Expectations that Big Oil will increasingly move into renewables have been growing as crude prices
continue to stagnate and 2017 will see more “old” energy developers begin to detail their play books
for wind, solar and storage.
Many eyes will be on Shell this year. The Dutch-Anglo petroleum giant has been angling to bring its
offshore oil and gas project nous – and capital (in the ‘crisis’ of 2015, it still had revenues of $265bn)
– to bear on offshore wind. After failing at the first attempt it now has a chance to wet its head on a
lead-off project: the 680MW Borssele 3&4 zone off the Netherlands, which it won with a low bid of
€54.50/MWh ($57.85/MWh).
Chief executive Ben van Beurden last year admitted regret at having pulled out from its earlier
position in offshore wind – apart from a share in the 108MW Egmond aan Zeewind farm
commissioned in 2006 in the Dutch North Sea – and Shell’s chief energy advisor Wim Thomas told
Recharge “the penny has now dropped that this is the new business space [to be committed to]”.
So anticipate more forward strides from Shell in offshore wind in 2017 – and not just on
conventional projects. Shell also has stakes in WindFloat, the floating wind power unit now edging
towards a first array off Portugal, and even a high-altitude wind energy outfit called KPS, which has a technology development timeline that will see its kite-driven concept flying offshore by the end of
the decade.
Total, the French oil company, has shown a commitment to industrial-scale renewables since
buying a majority stake in SunPower in 2011. But it was its fell-swoop takeover of battery maker Saft
as its “spearhead in electricity storage” that has nailed its solar-plus-storage colours to the mast.
Total chief executive Patrick Pouyanné has made no secret of its renewables ambitions: a top-three
solar player within 20 years.
Total is paying the price for its faith. On top of the $1bn deal for Saft, it has had to ride to the rescue
of SunPower – after a doubling of the solar giant’s 2016 net loss guidance – with a first aid package
that included a cash up-front order for 150MW of PV panels, and “discussions” to buy stakes in
SunPower projects in Japan, South Africa, and France.
Total has also developed a venture capital-fuelled technology scouting programme, under the
banner of Total Energy Ventures.
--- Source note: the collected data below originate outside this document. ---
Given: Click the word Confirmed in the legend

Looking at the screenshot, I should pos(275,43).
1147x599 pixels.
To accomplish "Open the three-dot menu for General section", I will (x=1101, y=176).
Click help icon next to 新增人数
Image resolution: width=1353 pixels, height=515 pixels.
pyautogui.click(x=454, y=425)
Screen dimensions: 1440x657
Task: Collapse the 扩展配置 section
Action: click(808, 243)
Look to see more investment in start-ups in 2017, such as US wind
leasing specialist United wind, and AutoGrid, a California-based digital grid management solution
developer.
The Petroleum Age is ending and Big Oil knows it: investment in renewables has eclipsed that going
into oil and gas for the second year running, fuelled by the latest $310bn spend.
Some oil and gas majors are already on their way. Danish state oil and gas company Dong has
begun divesting petro-assets in favour of wind and now has a pace-setting 4.4GW under
construction off Europe, and virgin acreage off the US – and no interest in the tail-end of North Sea’s
black gold bonanza.
Its Norwegian counterpart Statoil will witness a watershed year for its renewable energy business as
its second conventional offshore North Sea wind farm, the 402MW Dudgeon, comes online as does
its 30MW Buchan Deep project – the world’s first floating array. It will also start work on its
recently won 1GW zone off New York state.
Statoil's' own venture capital arm will in the meantime get to grips with its flagship solar power
investment, part of an $8m package backing commercialisation of Oxford Photovoltaics ultrahighefficiency
perovskite-based PV technology.
Even Italy's Eni – a company that until now had shown little interest in renewables, bar a
partnership in a floating wind scheme designed to pump more oil and gas out of offshore fields –
has wheels turning on plans to jointly develop large-scale renewables with US industrial giant GE
under a framework agreement that encompasses onshore and offshore wind, as well as solar.
The shadow of stranded assets may be growing ever-longer, but for Big Oil investment prospects are
also getting darker by the day. Fitch Ratings pointedly warned last year that failing to diversify into
renewables could damage access to capital as global demand for petroleum slows.
Renewables are no longer a "nice to have", they are a existential need.